MINNEAPOLIS, MN55402-4099
X
Signatures
J J Seifert Power of Attorney 05/05/2006
Signature of Reporting Person Date
Explanation of Responses:
( 1 )Security converts to Common Stock on a one-for-one basis on date of conversion.
( 2 )Stock Award granted to Bemis Director pursuant to 2001 Stock Incentive Plan exempt under Rule 16b-3: Grant to Reporting Person of right to receive stock as of May 2, 2006. Payout of 1,968 shares was made on May 2, 2006.
( 3 )Will know price on the date of conversion.
( 4 )Phantom Stock units convert to one share of Common Stock. On date of payout, distribution is made in cash equivalent to value of Phantom Stock units.
( 5 )In a single lump sum distribution in January following termination of service as a Director.
( 6 )Acquired at various dates from January 1, 1997 to December 31, 1997 at prices ranging from $35.875 to $44.875.
( 7 )Acquired at various dates from January 1, 1998 to December 31, 1998 at prices ranging from $33.9375 to $45.125.
( 8 )Acquired at various dates from January 1, 1999 to December 31, 1999 at prices ranging from $31.4375 to $38.3125.
( 9 )Acquired at various dates from January 1, 2000 to December 31, 2000 at prices ranging from $31.75 to $36.5625.
( 10 )Acquired at various dates from January 1, 2001 to December 31, 2001 at prices ranging from $32.1875 to $49.99.

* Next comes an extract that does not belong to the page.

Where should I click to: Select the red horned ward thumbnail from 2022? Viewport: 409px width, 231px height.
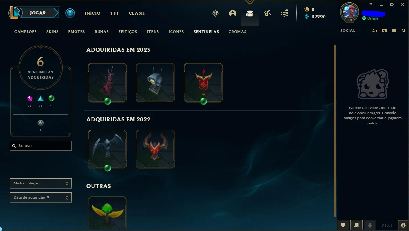click(x=155, y=149)
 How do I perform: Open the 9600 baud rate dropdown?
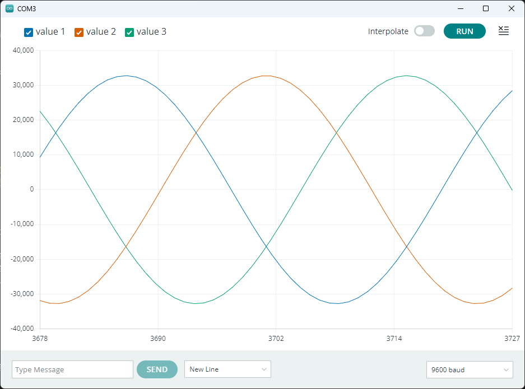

( 11 )Acquired at various dates from January 1, 2002 to December 31, 2002 at prices ranging from $47.77 to $56.78.
( 12 )Acquired at various dates from January 1, 2003 to December 31, 2003 at prices ranging from $41.26 to $46.48.
( 13 )Acquired at various dates from January 1, 2004 to December 31, 2004 at prices ranging from $25.81 to $27.85.
( 14 )Acquired at various dates from January 1, 2005 to December 31, 2005 at prices ranging from $26.02 to $30.36.
( 15 )Acquired on March 1, 2006 at a price of $30.01.
( 16 )For ALL Phantom Stock (combined - listed above, including the 2004 Two-for-One Stock Split) - quarterly dividends increase the amount in Column 5(a) to this total number of derivative securities as of the date of this filing.

Remarks:
Reporting Person retired as a Director on May 4, 2006.

Reminder: Report on a separate line for each class of securities beneficially owned directly or indirectly.
* If the form is filed by more than one reporting person, see Instruction 4(b)(v).